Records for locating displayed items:
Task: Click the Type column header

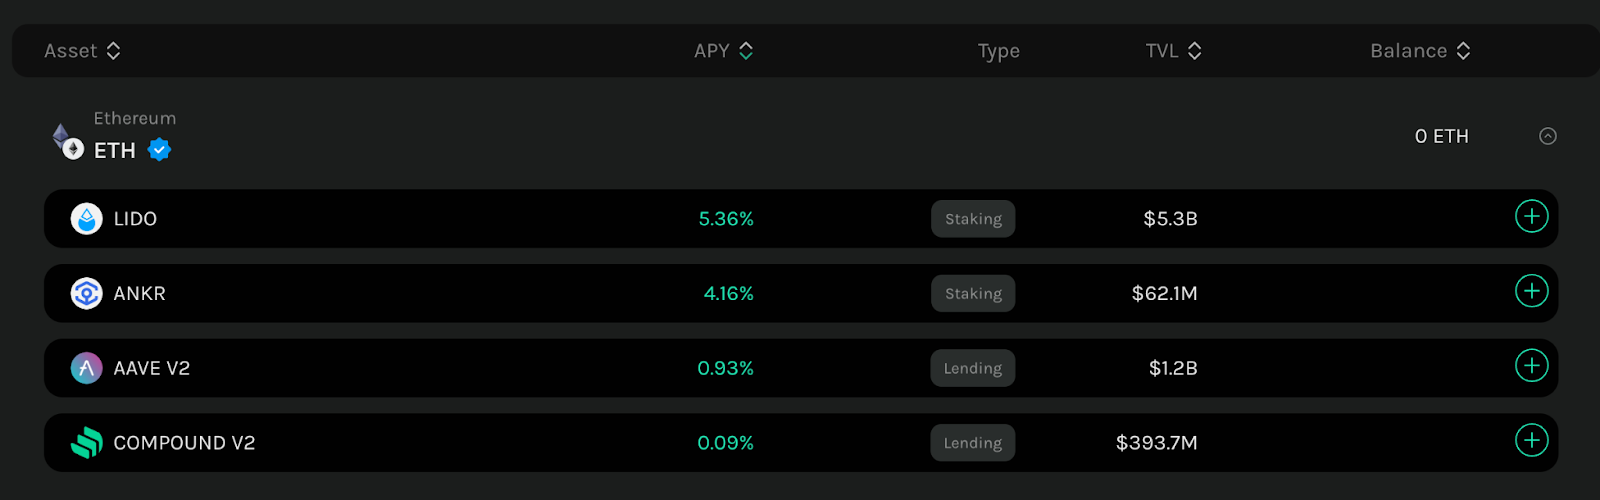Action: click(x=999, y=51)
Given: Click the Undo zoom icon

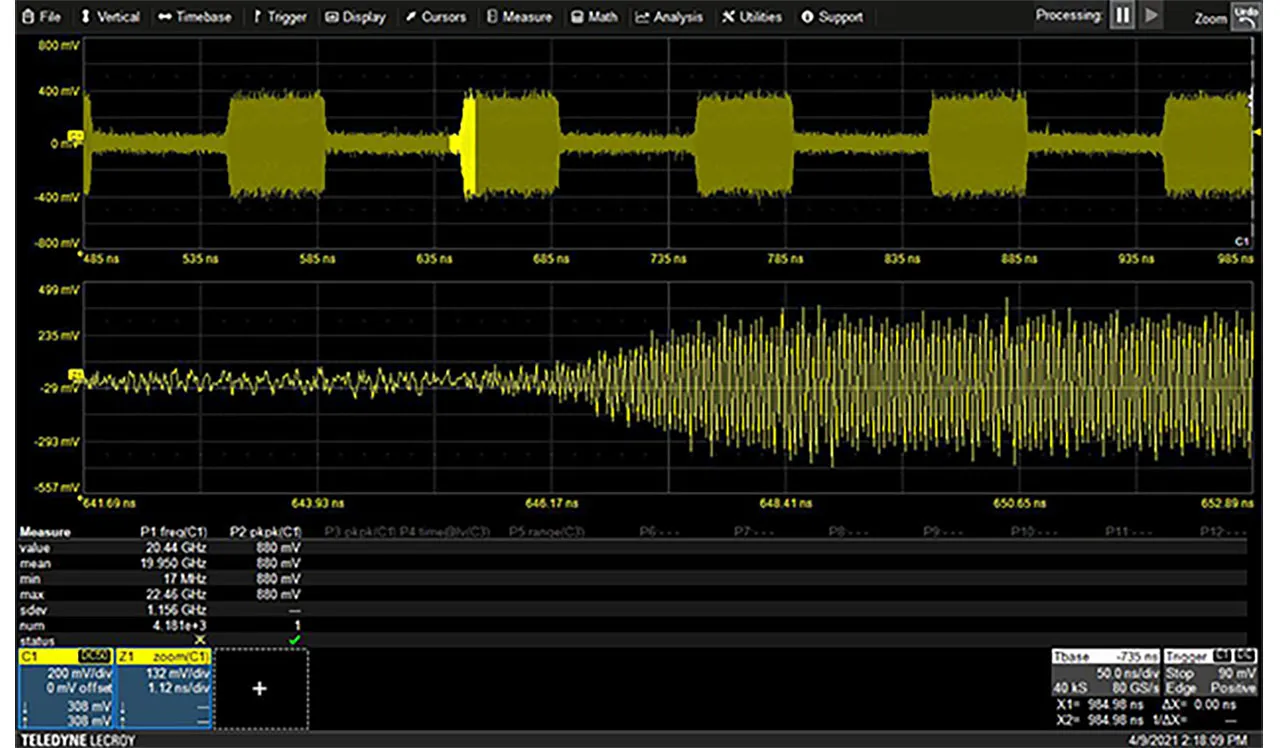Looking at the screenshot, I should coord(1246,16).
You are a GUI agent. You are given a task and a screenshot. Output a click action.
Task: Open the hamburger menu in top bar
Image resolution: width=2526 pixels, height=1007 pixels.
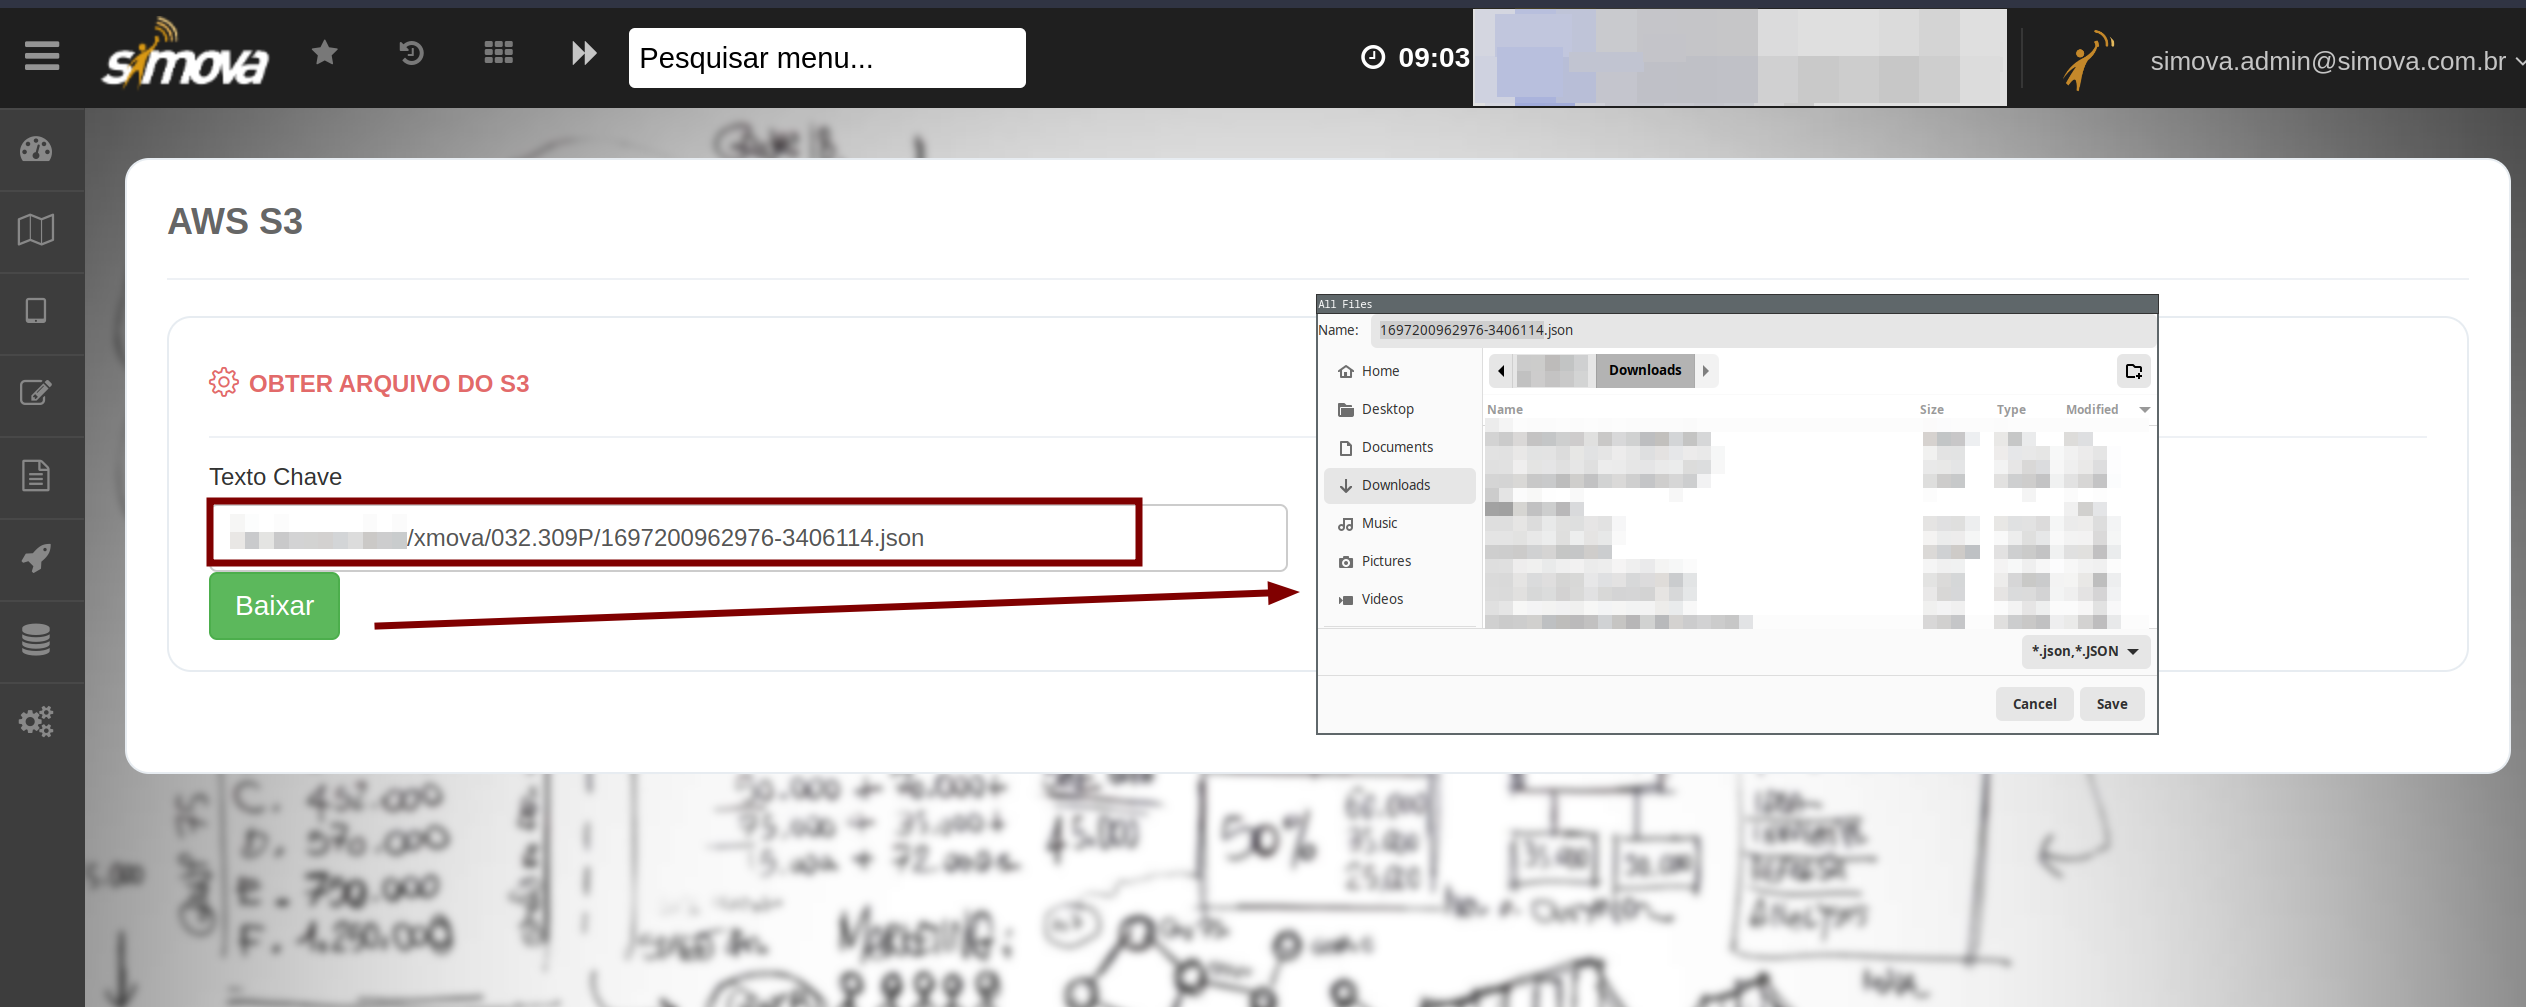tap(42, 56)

Exercise instructions
Return, word for word, the lines of the records from the line containing "Given: Click the Undo zoom icon" through the end of the records, leaving the pictures out.

Response to the exercise
Given: Click the Undo zoom icon

Looking at the screenshot, I should coord(1246,16).
You are a GUI agent. You are given a task and a screenshot. Output a click action.
Task: Open the hamburger menu in top bar
Image resolution: width=2526 pixels, height=1007 pixels.
tap(42, 56)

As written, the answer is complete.